[PATCH 07/35] writeback: per-task rate limit on balance_dirty_pages()

linux-fsdevel.vger.kernel.org archive mirror
 help / color / mirror / Atom feed

From: Wu Fengguang <fengguang.wu@intel.com>
To: Andrew Morton <akpm@linux-foundation.org>
Cc: Jan Kara <jack@suse.cz>, Wu Fengguang <fengguang.wu@intel.com>
Cc: Christoph Hellwig <hch@lst.de>
Cc: Trond Myklebust <Trond.Myklebust@netapp.com>
Cc: Dave Chinner <david@fromorbit.com>
Cc: Theodore Ts'o <tytso@mit.edu>
Cc: Chris Mason <chris.mason@oracle.com>
Cc: Peter Zijlstra <a.p.zijlstra@chello.nl>
Cc: Mel Gorman <mel@csn.ul.ie>
Cc: Rik van Riel <riel@redhat.com>
Cc: KOSAKI Motohiro <kosaki.motohiro@jp.fujitsu.com>
Cc: Greg Thelen <gthelen@google.com>
Cc: Minchan Kim <minchan.kim@gmail.com>
Cc: linux-mm <linux-mm@kvack.org>
Cc: <linux-fsdevel@vger.kernel.org>
Cc: LKML <linux-kernel@vger.kernel.org>
Subject: [PATCH 07/35] writeback: per-task rate limit on balance_dirty_pages()
Date: Mon, 13 Dec 2010 22:46:53 +0800	[thread overview]
Message-ID: <20101213150327.215545584@intel.com> (raw)
In-Reply-To: 20101213144646.341970461@intel.com

[-- Attachment #1: writeback-per-task-dirty-count.patch --]
[-- Type: text/plain, Size: 9352 bytes --]

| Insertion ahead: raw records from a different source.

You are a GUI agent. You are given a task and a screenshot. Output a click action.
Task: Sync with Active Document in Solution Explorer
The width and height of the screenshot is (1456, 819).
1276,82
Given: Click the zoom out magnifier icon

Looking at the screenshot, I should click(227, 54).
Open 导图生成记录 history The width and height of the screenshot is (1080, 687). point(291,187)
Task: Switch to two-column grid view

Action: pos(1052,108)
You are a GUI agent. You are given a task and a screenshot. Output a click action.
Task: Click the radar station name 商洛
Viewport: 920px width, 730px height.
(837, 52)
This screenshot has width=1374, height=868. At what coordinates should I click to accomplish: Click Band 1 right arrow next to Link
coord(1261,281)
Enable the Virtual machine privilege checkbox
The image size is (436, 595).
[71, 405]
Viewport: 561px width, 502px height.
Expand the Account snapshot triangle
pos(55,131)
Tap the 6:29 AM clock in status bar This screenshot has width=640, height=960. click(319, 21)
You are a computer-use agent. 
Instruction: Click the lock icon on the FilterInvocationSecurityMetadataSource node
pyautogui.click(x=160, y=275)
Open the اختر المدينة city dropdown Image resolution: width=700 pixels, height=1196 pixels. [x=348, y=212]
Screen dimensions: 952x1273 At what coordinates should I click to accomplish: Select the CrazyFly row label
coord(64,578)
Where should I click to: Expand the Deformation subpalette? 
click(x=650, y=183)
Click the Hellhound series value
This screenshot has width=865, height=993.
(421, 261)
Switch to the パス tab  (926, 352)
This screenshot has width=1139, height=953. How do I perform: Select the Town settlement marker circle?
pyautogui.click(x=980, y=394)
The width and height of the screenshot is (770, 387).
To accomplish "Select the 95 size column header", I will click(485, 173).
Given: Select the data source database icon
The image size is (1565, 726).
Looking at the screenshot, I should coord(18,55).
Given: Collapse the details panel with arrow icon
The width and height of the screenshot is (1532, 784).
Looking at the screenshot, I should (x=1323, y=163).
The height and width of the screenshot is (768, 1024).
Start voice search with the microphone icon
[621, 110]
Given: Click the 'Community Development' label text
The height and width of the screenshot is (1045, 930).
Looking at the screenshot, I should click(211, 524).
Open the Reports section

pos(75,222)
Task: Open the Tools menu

Try to limit the dirty throttle pause time in range [1 jiffy, 100 ms],
by controlling how many pages can be dirtied before inserting a pause.

The dirty count will be directly billed to the task struct. Slow start
and quick back off is employed, so that the stable range will be biased
towards less than 50ms. Another intention is for fine timing control of
slow devices, which may need to do full 100ms pauses for every 1 page.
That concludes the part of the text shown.